Melania: Behind the curtain, there’s actually nothing

The documentary Melania sets out to do something deceptively simple: show the woman behind one of the most controlled public images in modern American politics.

Melania Trump
Illustration: David Simonds. The Economist

Centred on Melania Trump, the film promises access, intimacy, and insight. What it ultimately delivers, however, is something far more limited and in many ways, far more revealing than it intends to be.

At first glance, Melania looks polished and assured. The visuals are sleek, the pacing deliberate, and the tone consistently calm. The documentary follows Melania Trump during a short but symbolically important period around Donald Trump’s return to the presidency.

Viewers are invited into meetings, transitions, and ceremonial moments that usually remain out of sight. The film wants to feel like a rare backstage pass. Yet, as it continues, it becomes clear that access alone does not make the documentary visually or comprehensively captivating.

One of the documentary’s central characteristics is restraint, how closed the room for spontaneity is. Whenever she talks, her words are measured and careful. There is no dramatic confrontation, no emotional confession, no clear turning point. As if, the documentary reiterated what was already a façade, an aesthetic that mirrors Melania’s long-established public persona. Or that’s what I think.

Many critics have pointed out that the film avoids asking difficult questions. That observation is accurate. Topics that might complicate or challenge Melania’s image—her political influence, her silence during moments of controversy, or her personal stance on key issues—are largely absent. As a result, the documentary was a big disappointment for me, who wanted to know how she is as a person. Not the curated version of her.
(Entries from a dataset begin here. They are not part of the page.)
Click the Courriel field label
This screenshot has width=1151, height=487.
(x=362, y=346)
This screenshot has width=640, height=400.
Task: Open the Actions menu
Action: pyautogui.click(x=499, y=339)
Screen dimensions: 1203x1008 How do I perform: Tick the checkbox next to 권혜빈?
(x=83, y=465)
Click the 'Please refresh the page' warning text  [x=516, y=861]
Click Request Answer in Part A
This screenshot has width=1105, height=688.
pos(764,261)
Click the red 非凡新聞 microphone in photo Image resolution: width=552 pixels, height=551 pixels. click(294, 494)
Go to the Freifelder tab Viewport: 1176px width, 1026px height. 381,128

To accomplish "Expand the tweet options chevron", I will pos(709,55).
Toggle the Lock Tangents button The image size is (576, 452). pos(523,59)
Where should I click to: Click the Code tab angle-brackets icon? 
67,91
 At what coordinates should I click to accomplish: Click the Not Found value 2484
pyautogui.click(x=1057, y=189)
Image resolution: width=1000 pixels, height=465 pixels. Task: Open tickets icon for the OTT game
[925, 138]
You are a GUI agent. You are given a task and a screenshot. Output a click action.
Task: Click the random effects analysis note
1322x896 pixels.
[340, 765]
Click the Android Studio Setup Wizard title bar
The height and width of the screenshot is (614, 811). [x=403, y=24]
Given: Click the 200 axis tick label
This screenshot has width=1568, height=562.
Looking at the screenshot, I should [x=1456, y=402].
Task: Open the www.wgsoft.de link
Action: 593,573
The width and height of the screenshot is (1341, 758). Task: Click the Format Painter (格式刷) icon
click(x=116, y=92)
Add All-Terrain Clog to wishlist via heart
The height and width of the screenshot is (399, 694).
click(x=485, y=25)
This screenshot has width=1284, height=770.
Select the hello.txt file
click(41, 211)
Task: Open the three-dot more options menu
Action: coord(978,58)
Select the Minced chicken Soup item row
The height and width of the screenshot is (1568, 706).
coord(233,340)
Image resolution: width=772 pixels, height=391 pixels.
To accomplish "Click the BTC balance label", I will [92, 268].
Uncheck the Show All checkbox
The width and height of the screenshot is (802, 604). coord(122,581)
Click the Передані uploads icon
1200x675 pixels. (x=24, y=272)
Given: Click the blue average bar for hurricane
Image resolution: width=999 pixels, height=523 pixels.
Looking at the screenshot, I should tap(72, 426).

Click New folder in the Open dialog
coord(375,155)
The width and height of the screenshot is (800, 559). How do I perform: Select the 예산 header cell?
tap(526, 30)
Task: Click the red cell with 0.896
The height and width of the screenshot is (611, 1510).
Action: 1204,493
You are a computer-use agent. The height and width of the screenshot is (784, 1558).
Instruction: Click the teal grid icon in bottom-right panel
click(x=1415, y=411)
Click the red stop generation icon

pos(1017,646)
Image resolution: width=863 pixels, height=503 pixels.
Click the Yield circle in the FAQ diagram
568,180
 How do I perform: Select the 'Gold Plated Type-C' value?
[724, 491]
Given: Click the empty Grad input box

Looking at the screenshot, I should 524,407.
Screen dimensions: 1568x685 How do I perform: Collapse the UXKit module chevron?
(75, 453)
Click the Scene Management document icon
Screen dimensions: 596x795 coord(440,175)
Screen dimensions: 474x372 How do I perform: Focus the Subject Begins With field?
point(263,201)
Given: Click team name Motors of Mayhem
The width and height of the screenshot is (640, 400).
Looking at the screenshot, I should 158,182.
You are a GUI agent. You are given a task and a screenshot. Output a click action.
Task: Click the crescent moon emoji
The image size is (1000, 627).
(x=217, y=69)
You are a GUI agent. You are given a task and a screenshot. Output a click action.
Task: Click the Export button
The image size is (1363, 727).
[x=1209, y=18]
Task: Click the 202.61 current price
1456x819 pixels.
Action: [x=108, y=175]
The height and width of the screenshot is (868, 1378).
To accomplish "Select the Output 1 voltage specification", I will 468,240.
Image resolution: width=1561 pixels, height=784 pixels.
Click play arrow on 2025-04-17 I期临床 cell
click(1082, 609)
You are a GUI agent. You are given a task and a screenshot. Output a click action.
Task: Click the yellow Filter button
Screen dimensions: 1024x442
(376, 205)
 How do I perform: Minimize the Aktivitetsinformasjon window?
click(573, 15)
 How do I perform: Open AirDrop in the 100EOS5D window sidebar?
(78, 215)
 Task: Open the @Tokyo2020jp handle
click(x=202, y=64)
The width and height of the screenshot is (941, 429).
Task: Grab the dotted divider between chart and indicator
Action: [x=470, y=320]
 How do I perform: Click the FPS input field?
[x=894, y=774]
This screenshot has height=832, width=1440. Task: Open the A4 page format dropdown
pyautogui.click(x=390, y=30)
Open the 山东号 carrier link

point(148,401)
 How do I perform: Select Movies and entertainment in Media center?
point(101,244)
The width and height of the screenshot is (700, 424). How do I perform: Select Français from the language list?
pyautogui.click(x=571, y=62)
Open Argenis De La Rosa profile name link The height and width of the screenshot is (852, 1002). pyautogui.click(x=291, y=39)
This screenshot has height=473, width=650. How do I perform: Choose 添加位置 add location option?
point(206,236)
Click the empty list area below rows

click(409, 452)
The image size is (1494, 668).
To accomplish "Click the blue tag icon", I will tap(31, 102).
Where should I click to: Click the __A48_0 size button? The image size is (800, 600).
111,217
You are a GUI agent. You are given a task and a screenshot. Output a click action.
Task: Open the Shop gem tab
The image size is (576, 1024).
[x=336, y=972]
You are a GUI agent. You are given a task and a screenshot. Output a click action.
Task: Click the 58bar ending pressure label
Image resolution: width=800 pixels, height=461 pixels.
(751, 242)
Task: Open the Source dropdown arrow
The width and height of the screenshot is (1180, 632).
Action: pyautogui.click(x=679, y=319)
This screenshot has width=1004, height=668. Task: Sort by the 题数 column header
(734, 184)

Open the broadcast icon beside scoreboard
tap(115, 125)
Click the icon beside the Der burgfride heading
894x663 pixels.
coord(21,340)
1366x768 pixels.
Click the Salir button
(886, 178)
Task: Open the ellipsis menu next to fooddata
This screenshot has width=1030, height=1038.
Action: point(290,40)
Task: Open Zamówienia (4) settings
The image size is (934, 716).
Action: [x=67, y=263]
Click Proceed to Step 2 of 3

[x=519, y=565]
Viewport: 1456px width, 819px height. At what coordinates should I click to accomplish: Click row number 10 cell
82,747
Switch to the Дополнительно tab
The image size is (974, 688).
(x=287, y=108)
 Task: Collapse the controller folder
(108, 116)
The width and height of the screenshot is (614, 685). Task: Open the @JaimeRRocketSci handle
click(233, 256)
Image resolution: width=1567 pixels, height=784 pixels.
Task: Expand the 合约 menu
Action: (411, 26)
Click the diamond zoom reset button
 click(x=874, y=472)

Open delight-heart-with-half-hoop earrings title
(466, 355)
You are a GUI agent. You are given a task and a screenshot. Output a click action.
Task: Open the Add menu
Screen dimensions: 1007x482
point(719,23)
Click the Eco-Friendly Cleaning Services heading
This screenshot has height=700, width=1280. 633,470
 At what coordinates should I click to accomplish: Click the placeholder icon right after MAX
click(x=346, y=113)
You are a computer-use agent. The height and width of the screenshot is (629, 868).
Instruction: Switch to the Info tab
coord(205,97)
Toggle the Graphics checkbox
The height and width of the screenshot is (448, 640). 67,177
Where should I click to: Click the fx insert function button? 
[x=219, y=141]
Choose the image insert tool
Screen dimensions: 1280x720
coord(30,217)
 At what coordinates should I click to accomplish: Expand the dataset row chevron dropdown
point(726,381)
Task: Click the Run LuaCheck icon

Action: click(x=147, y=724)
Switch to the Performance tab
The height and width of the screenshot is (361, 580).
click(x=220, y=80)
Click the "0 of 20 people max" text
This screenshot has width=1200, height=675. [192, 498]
This is not necessarily a failure of craft. In fact, Melania is competently made. The cinematography is elegant, the editing smooth, and the production values unmistakably high. But the problem lies in purpose and the content. Documentaries are generally expected to contextualise or reveal. Here, the film seems content to let surfaces speak for themselves.

What becomes increasingly clear is that Melania functions as an extension of image management. The film reinforces what the public already knows or thinks it knows about its subject: how reserved, private, dignified, and separate from the chaos surrounding her husband she is. Whether this separation is genuine or strategic is a question the documentary never entertains.

The most interesting moments are pretty much accidental. The repetition highlights how tightly controlled Melania’s public life is, and how little room there is for spontaneity, like I said before. Ironically, this may be the documentary’s most revealing and key quality.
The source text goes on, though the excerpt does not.